_Trecho de origem:_
--------
Machado, mestre da dissimulação
Machado de Assis

Trata-se de uma narrativa em 1ª pessoa, feita por Nogueira. Aos dezessete anos, o jovem vai ao Rio de Janeiro para estudar e se hospeda na casa de Nogueira, viúvo de uma prima sua, que agora é casado com Conceição (considerada uma santa!), e possui um relacionamento extraconjugal. O conto se passa na véspera do Natal, dia em que Nogueira prefere não dormir e ficar na sala aguardando a hora de ir à Missa do Galo com o vizinho. Enquanto espera, os outros dormem – ou melhor, era o que achava. No entanto, surge Conceição, que vai até a sala da casa, onde conversam sobre diversos assuntos.

Baseando-se pela pequena apresentação, parece que o conto é extremamente simples – ledo engano. Afinal, estamos falando de um conto de Machado, conhecidíssimo por suas análises psicológicas e pela ambiguidade comportamental. O que não é diferente no conto em questão.

Mas e a dissimulação?

Para um leitor atento,  a dissimulação é perceptível logo no início do conto quando Nogueira diz que “Nunca pude entender a conversação que tive com uma senhora, há muitos anos atrás” (p.83). Ora, se ele nunca pode entender a situação como é que pode narrar o acontecido (e tão detalhadamente)?  No momento da narrativa, passaram-se anos da conversa e ele ainda diz não entendê-la, mas tem em mente cada detalhe da conversa. Conta, minunciosamente, aquela noite em que tanto conversara com Conceição.
--------
_Material fornecido:_
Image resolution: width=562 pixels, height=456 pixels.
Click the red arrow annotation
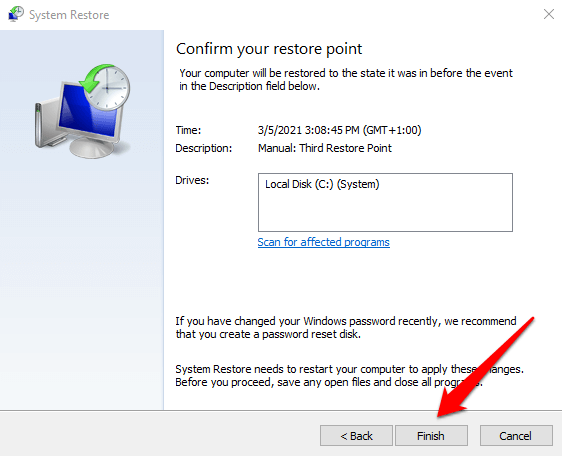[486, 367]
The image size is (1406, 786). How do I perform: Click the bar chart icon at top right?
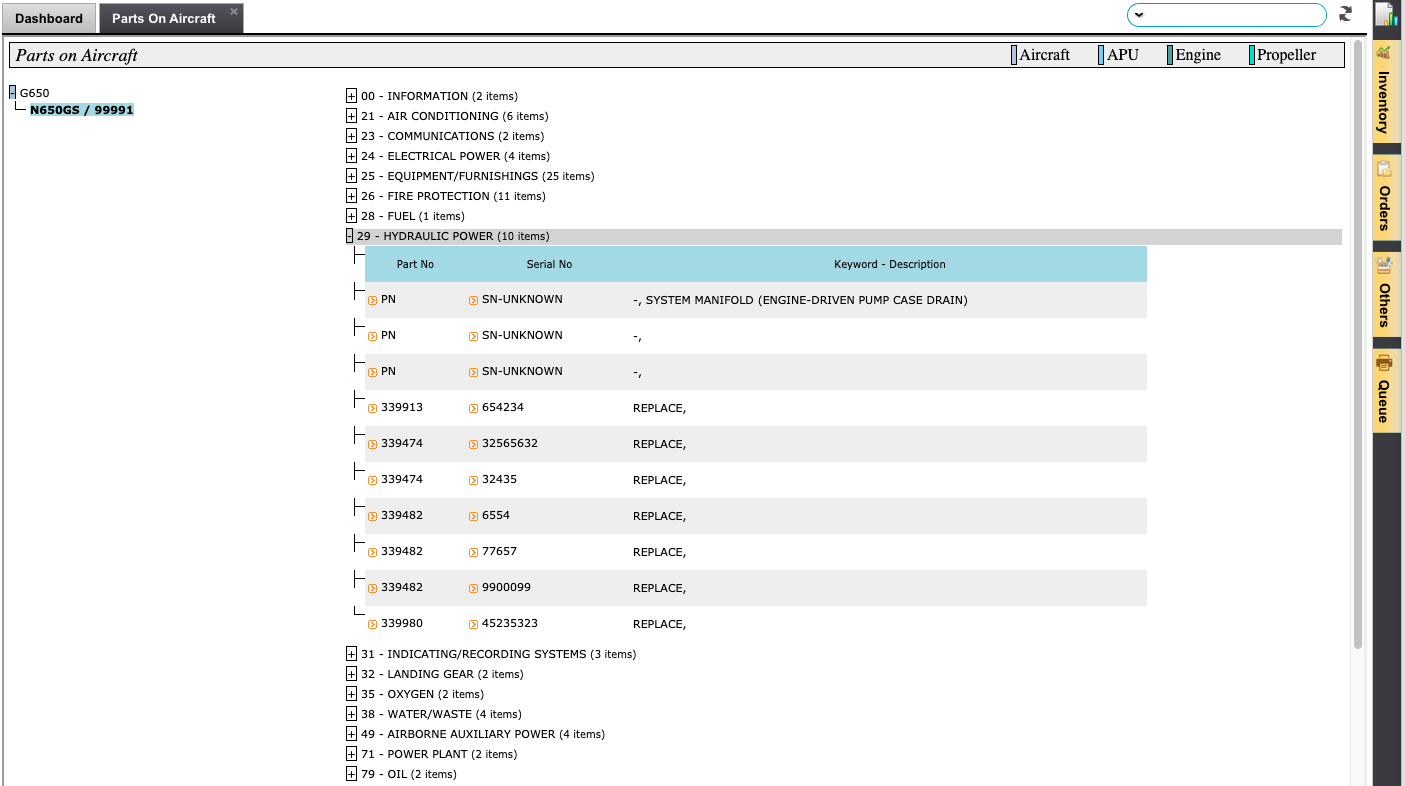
--------
_Tarefas:_
1. Diga se cada afirmação concorda com o trecho sobre o conto de Machado, respondendo sim ou não e citando as palavras do trecho que decidem: (a) o jovem vai ao Rio de Janeiro para trabalhar; (b) o conto se passa na véspera do Natal; (c) Machado é conhecido por suas análises psicológicas.
2. Atualize o trecho sobre o conto de Machado, começando em "Trata-se de uma" e seguindo até "e a dissimulação?", com "vizinho" trocado por "amigo".
Responda com base somente no trecho.

_Respostas em ordem:_
1.
(a) Não: "vai ao Rio de Janeiro para estudar".
(b) Sim: "O conto se passa na véspera do Natal".
(c) Sim: "conhecidíssimo por suas análises psicológicas e pela ambiguidade comportamental".

2.
Trata-se de uma narrativa em 1ª pessoa, feita por Nogueira. Aos dezessete anos, o jovem vai ao Rio de Janeiro para estudar e se hospeda na casa de Nogueira, viúvo de uma prima sua, que agora é casado com Conceição (considerada uma santa!), e possui um relacionamento extraconjugal. O conto se passa na véspera do Natal, dia em que Nogueira prefere não dormir e ficar na sala aguardando a hora de ir à Missa do Galo com o amigo. Enquanto espera, os outros dormem – ou melhor, era o que achava. No entanto, surge Conceição, que vai até a sala da casa, onde conversam sobre diversos assuntos.

Baseando-se pela pequena apresentação, parece que o conto é extremamente simples – ledo engano. Afinal, estamos falando de um conto de Machado, conhecidíssimo por suas análises psicológicas e pela ambiguidade comportamental. O que não é diferente no conto em questão.

Mas e a dissimulação?